> [Angezeigter Text]
***
Die korsische Literatur, zwei Jahrhunderte Geschichte
Die korsische Literatur ist in ihren Ursprüngen von Komik geprägt. Die ersten in korsischer Sprache veröffentlichten Verse finden sich in einem toskanischen Werk von Salvatore Viale aus dem Jahr 1817(La Dionomacchia). Das Gedicht U serinatu di Scappinu beschreibt ein burleskes Ständchen, das der Hirte Scappinu für die Frau, die er liebt, komponiert. Doch erst später, im Jahr 1896, entwickelte sich die Inselliteratur umfassender, als die Zeitung A tramuntana gegründet wurde. Ihr Gründer, Santu Casanova, war auch Schriftsteller und wird oft als Vater der korsischen Literatur bezeichnet. Ab dem Ersten Weltkrieg erschienen neue Zeitschriften und Zeitungen wie A Cispra, A Muvra oder l'Annu Corsu , die es den Schriften korsischer Autoren und Dichter ermöglichten, sich zu verbreiten. Der erste Roman in korsischer Sprache wurde 1930 veröffentlicht. Er trug den Titel Pesciu Anguilla und wurde von Sebastianu Dalzeto geschrieben, einem marxistischen Dichter, Romancier und Journalisten sowie Gründer der Vereinigung Lingua Corsa (1956). Nach dem Zweiten Weltkrieg erlebte die korsische Literatur schwere Zeiten und erlebte erst in den 1970er Jahren eine Wiedergeburt.
***
> [Datenauszüge]
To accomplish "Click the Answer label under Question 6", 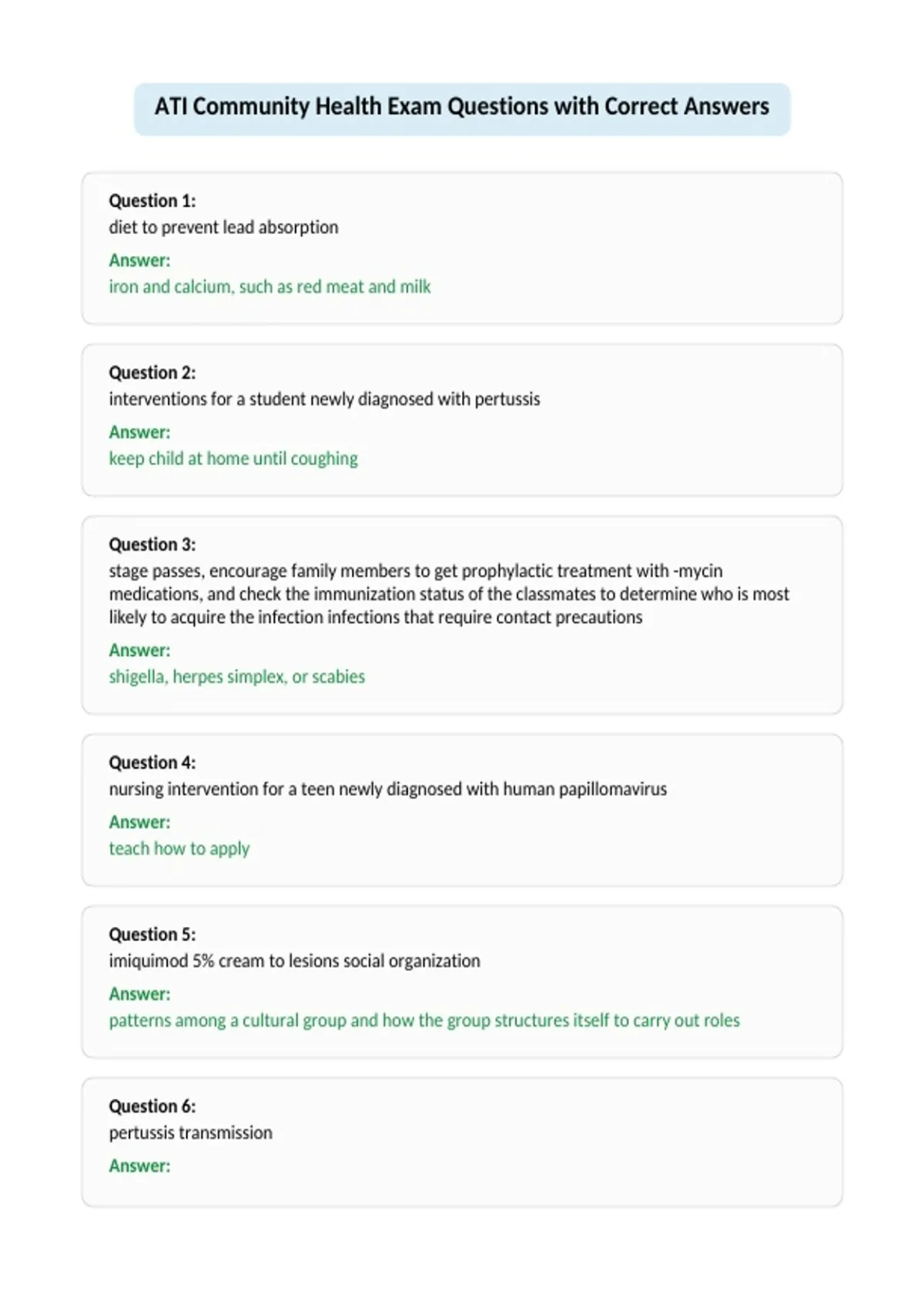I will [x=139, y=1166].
***
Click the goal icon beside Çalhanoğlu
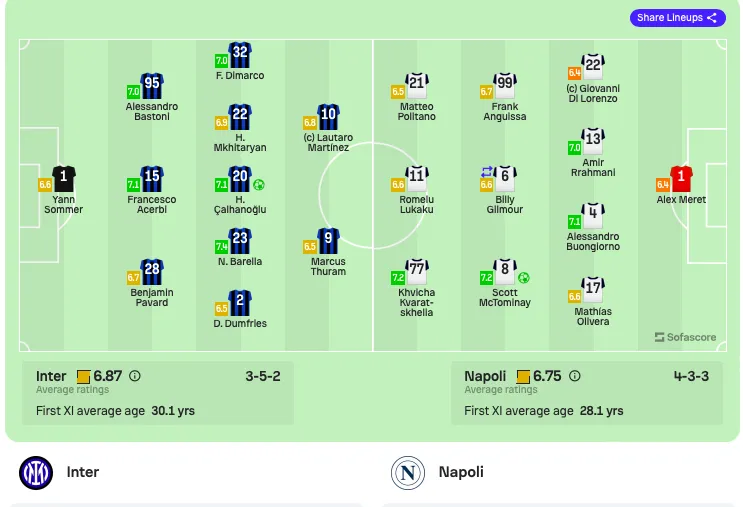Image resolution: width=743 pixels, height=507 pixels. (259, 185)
***
> [Aufgabenbeschreibung]
Kannst du den Text über die korsische Literatur vollständig und wortgetreu abschreiben? Die Zeilen spielen hierfür keine Rolle.

> [Lösung zur Aufgabe]
Die korsische Literatur, zwei Jahrhunderte Geschichte
Die korsische Literatur ist in ihren Ursprüngen von Komik geprägt. Die ersten in korsischer Sprache veröffentlichten Verse finden sich in einem toskanischen Werk von Salvatore Viale aus dem Jahr 1817(La Dionomacchia). Das Gedicht U serinatu di Scappinu beschreibt ein burleskes Ständchen, das der Hirte Scappinu für die Frau, die er liebt, komponiert. Doch erst später, im Jahr 1896, entwickelte sich die Inselliteratur umfassender, als die Zeitung A tramuntana gegründet wurde. Ihr Gründer, Santu Casanova, war auch Schriftsteller und wird oft als Vater der korsischen Literatur bezeichnet. Ab dem Ersten Weltkrieg erschienen neue Zeitschriften und Zeitungen wie A Cispra, A Muvra oder l'Annu Corsu , die es den Schriften korsischer Autoren und Dichter ermöglichten, sich zu verbreiten. Der erste Roman in korsischer Sprache wurde 1930 veröffentlicht. Er trug den Titel Pesciu Anguilla und wurde von Sebastianu Dalzeto geschrieben, einem marxistischen Dichter, Romancier und Journalisten sowie Gründer der Vereinigung Lingua Corsa (1956). Nach dem Zweiten Weltkrieg erlebte die korsische Literatur schwere Zeiten und erlebte erst in den 1970er Jahren eine Wiedergeburt.